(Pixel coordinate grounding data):

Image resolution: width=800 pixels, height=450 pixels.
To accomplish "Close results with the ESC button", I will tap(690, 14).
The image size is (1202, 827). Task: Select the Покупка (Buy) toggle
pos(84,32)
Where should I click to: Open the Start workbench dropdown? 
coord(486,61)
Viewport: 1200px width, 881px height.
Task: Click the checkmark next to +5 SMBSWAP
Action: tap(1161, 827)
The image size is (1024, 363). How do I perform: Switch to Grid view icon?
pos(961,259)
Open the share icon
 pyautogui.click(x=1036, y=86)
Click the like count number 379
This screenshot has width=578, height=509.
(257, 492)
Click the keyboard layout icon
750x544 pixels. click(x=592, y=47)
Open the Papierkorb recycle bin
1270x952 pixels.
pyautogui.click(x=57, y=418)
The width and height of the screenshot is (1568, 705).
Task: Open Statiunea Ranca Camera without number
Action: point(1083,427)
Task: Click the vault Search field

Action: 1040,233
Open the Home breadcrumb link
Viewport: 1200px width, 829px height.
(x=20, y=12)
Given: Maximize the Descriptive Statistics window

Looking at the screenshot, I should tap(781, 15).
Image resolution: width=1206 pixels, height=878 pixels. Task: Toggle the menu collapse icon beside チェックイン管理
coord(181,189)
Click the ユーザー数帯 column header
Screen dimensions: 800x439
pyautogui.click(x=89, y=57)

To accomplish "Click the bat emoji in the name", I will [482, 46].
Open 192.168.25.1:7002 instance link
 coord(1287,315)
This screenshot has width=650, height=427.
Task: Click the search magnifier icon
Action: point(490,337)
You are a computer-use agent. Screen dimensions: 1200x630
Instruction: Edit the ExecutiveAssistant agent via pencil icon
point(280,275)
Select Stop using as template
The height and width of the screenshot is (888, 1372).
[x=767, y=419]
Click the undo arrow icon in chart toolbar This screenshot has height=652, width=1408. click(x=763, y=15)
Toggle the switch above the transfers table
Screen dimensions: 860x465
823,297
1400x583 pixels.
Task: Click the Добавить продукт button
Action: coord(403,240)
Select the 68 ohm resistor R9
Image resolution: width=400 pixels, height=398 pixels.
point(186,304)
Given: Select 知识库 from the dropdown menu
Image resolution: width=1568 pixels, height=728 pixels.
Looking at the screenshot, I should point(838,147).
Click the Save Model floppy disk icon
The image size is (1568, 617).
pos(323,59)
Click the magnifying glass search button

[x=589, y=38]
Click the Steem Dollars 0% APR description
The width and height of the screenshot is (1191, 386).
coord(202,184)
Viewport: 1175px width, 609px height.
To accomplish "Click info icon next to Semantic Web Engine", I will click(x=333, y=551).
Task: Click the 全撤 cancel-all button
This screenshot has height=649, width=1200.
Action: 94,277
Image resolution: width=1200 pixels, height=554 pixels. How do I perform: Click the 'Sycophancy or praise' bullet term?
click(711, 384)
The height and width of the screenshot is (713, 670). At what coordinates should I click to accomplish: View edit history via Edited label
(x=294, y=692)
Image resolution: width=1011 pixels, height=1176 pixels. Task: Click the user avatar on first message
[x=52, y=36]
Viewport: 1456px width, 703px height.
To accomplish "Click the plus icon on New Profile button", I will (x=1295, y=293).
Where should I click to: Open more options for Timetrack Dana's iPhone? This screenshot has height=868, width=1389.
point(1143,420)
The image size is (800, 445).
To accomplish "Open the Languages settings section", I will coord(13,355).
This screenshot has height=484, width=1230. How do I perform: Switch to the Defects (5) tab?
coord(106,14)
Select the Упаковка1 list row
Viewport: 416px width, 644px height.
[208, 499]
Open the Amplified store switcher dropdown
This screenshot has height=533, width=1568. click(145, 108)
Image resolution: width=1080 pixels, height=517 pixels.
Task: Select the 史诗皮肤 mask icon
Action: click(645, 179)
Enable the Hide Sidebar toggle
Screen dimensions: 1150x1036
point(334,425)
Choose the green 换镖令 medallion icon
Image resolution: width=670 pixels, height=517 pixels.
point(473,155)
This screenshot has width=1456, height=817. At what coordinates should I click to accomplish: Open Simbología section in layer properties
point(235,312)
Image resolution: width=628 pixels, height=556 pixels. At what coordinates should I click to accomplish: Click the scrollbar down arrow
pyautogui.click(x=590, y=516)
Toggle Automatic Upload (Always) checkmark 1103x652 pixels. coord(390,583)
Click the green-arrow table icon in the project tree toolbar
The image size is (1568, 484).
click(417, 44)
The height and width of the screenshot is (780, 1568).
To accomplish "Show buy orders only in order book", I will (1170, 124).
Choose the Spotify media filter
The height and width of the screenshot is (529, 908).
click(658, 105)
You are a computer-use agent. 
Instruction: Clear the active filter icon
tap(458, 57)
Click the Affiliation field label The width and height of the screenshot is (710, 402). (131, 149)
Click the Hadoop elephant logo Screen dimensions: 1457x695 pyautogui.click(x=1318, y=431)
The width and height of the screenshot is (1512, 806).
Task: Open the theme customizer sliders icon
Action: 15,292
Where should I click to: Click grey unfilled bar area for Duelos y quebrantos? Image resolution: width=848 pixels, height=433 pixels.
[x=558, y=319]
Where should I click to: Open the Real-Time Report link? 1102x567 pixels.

(WHAT YOU NEED TO DO):
All the data must be duplicated exactly, with nothing added or removed.

(ANSWER BOX):
Image resolution: width=800 pixels, height=450 pixels.
To accomplish "Close results with the ESC button", I will tap(690, 14).
The image size is (1202, 827). Task: Select the Покупка (Buy) toggle
pos(84,32)
Where should I click to: Open the Start workbench dropdown? 
coord(486,61)
Viewport: 1200px width, 881px height.
Task: Click the checkmark next to +5 SMBSWAP
Action: tap(1161, 827)
The image size is (1024, 363). How do I perform: Switch to Grid view icon?
pos(961,259)
Open the share icon
 pyautogui.click(x=1036, y=86)
Click the like count number 379
This screenshot has width=578, height=509.
(257, 492)
Click the keyboard layout icon
750x544 pixels. click(x=592, y=47)
Open the Papierkorb recycle bin
1270x952 pixels.
pyautogui.click(x=57, y=418)
The width and height of the screenshot is (1568, 705).
Task: Open Statiunea Ranca Camera without number
Action: point(1083,427)
Task: Click the vault Search field

Action: 1040,233
Open the Home breadcrumb link
Viewport: 1200px width, 829px height.
(x=20, y=12)
Given: Maximize the Descriptive Statistics window

Looking at the screenshot, I should tap(781, 15).
Image resolution: width=1206 pixels, height=878 pixels. Task: Toggle the menu collapse icon beside チェックイン管理
coord(181,189)
Click the ユーザー数帯 column header
Screen dimensions: 800x439
pyautogui.click(x=89, y=57)

To accomplish "Click the bat emoji in the name", I will [482, 46].
Open 192.168.25.1:7002 instance link
 coord(1287,315)
This screenshot has width=650, height=427.
Task: Click the search magnifier icon
Action: point(490,337)
You are a computer-use agent. Screen dimensions: 1200x630
Instruction: Edit the ExecutiveAssistant agent via pencil icon
point(280,275)
Select Stop using as template
The height and width of the screenshot is (888, 1372).
[x=767, y=419]
Click the undo arrow icon in chart toolbar This screenshot has height=652, width=1408. click(x=763, y=15)
Toggle the switch above the transfers table
Screen dimensions: 860x465
823,297
1400x583 pixels.
Task: Click the Добавить продукт button
Action: coord(403,240)
Select the 68 ohm resistor R9
Image resolution: width=400 pixels, height=398 pixels.
point(186,304)
Given: Select 知识库 from the dropdown menu
Image resolution: width=1568 pixels, height=728 pixels.
Looking at the screenshot, I should point(838,147).
Click the Save Model floppy disk icon
The image size is (1568, 617).
pos(323,59)
Click the magnifying glass search button

[x=589, y=38]
Click the Steem Dollars 0% APR description
The width and height of the screenshot is (1191, 386).
coord(202,184)
Viewport: 1175px width, 609px height.
To accomplish "Click info icon next to Semantic Web Engine", I will click(x=333, y=551).
Task: Click the 全撤 cancel-all button
This screenshot has height=649, width=1200.
Action: 94,277
Image resolution: width=1200 pixels, height=554 pixels. How do I perform: Click the 'Sycophancy or praise' bullet term?
click(711, 384)
The height and width of the screenshot is (713, 670). At what coordinates should I click to accomplish: View edit history via Edited label
(x=294, y=692)
Image resolution: width=1011 pixels, height=1176 pixels. Task: Click the user avatar on first message
[x=52, y=36]
Viewport: 1456px width, 703px height.
To accomplish "Click the plus icon on New Profile button", I will (x=1295, y=293).
Where should I click to: Open more options for Timetrack Dana's iPhone? This screenshot has height=868, width=1389.
point(1143,420)
The image size is (800, 445).
To accomplish "Open the Languages settings section", I will coord(13,355).
This screenshot has height=484, width=1230. How do I perform: Switch to the Defects (5) tab?
coord(106,14)
Select the Упаковка1 list row
Viewport: 416px width, 644px height.
[208, 499]
Open the Amplified store switcher dropdown
This screenshot has height=533, width=1568. click(145, 108)
Image resolution: width=1080 pixels, height=517 pixels.
Task: Select the 史诗皮肤 mask icon
Action: click(645, 179)
Enable the Hide Sidebar toggle
Screen dimensions: 1150x1036
point(334,425)
Choose the green 换镖令 medallion icon
Image resolution: width=670 pixels, height=517 pixels.
point(473,155)
This screenshot has width=1456, height=817. At what coordinates should I click to accomplish: Open Simbología section in layer properties
point(235,312)
Image resolution: width=628 pixels, height=556 pixels. At what coordinates should I click to accomplish: Click the scrollbar down arrow
pyautogui.click(x=590, y=516)
Toggle Automatic Upload (Always) checkmark 1103x652 pixels. coord(390,583)
Click the green-arrow table icon in the project tree toolbar
The image size is (1568, 484).
click(417, 44)
The height and width of the screenshot is (780, 1568).
To accomplish "Show buy orders only in order book", I will (1170, 124).
Choose the Spotify media filter
The height and width of the screenshot is (529, 908).
click(658, 105)
You are a computer-use agent. 
Instruction: Clear the active filter icon
tap(458, 57)
Click the Affiliation field label The width and height of the screenshot is (710, 402). (131, 149)
Click the Hadoop elephant logo Screen dimensions: 1457x695 pyautogui.click(x=1318, y=431)
The width and height of the screenshot is (1512, 806).
Task: Open the theme customizer sliders icon
Action: 15,292
Where should I click to: Click grey unfilled bar area for Duelos y quebrantos? Image resolution: width=848 pixels, height=433 pixels.
[x=558, y=319]
Where should I click to: Open the Real-Time Report link? 1102x567 pixels.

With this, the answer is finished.